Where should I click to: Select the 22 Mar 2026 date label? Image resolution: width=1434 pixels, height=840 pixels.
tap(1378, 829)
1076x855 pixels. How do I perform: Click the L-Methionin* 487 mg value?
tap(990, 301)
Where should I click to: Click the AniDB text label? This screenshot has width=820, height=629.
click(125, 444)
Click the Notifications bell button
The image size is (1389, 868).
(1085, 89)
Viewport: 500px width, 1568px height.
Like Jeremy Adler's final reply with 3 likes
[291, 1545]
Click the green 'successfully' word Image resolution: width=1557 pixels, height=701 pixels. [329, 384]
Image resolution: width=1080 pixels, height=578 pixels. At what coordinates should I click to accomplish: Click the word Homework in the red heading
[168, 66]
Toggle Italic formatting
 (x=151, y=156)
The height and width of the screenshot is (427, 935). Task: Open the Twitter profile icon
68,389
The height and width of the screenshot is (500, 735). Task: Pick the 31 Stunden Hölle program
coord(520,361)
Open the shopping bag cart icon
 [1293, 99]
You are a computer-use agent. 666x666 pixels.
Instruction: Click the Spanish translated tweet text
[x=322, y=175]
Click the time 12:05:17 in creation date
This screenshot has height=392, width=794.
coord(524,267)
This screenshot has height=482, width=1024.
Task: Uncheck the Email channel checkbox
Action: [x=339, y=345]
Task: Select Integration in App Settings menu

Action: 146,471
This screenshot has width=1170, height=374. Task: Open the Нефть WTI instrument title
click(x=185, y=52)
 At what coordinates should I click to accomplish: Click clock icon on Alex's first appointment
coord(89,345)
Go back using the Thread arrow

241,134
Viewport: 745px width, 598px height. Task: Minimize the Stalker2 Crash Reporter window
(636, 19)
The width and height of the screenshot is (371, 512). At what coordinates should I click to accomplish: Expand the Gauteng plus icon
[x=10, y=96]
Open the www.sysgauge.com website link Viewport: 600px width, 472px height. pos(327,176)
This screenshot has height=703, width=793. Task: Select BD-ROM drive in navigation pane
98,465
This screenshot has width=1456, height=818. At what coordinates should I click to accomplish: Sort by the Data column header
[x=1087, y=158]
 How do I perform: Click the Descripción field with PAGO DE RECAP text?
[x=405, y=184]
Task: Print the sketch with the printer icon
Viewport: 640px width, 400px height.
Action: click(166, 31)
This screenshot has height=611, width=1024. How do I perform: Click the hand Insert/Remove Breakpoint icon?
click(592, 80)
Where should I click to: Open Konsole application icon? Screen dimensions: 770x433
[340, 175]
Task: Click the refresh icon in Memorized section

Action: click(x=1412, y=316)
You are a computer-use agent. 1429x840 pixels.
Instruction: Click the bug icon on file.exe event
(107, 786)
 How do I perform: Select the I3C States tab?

──────────────────────────────

What the exercise asks:
Each line from the one containing "This screenshot has height=611, width=1024." to the close of the records must appear in the output exactly, and no other line.

Response to the exercise:
This screenshot has height=611, width=1024. How do I perform: Click the hand Insert/Remove Breakpoint icon?
click(592, 80)
Where should I click to: Open Konsole application icon? Screen dimensions: 770x433
[340, 175]
Task: Click the refresh icon in Memorized section

Action: click(x=1412, y=316)
You are a computer-use agent. 1429x840 pixels.
Instruction: Click the bug icon on file.exe event
(107, 786)
 How do I perform: Select the I3C States tab?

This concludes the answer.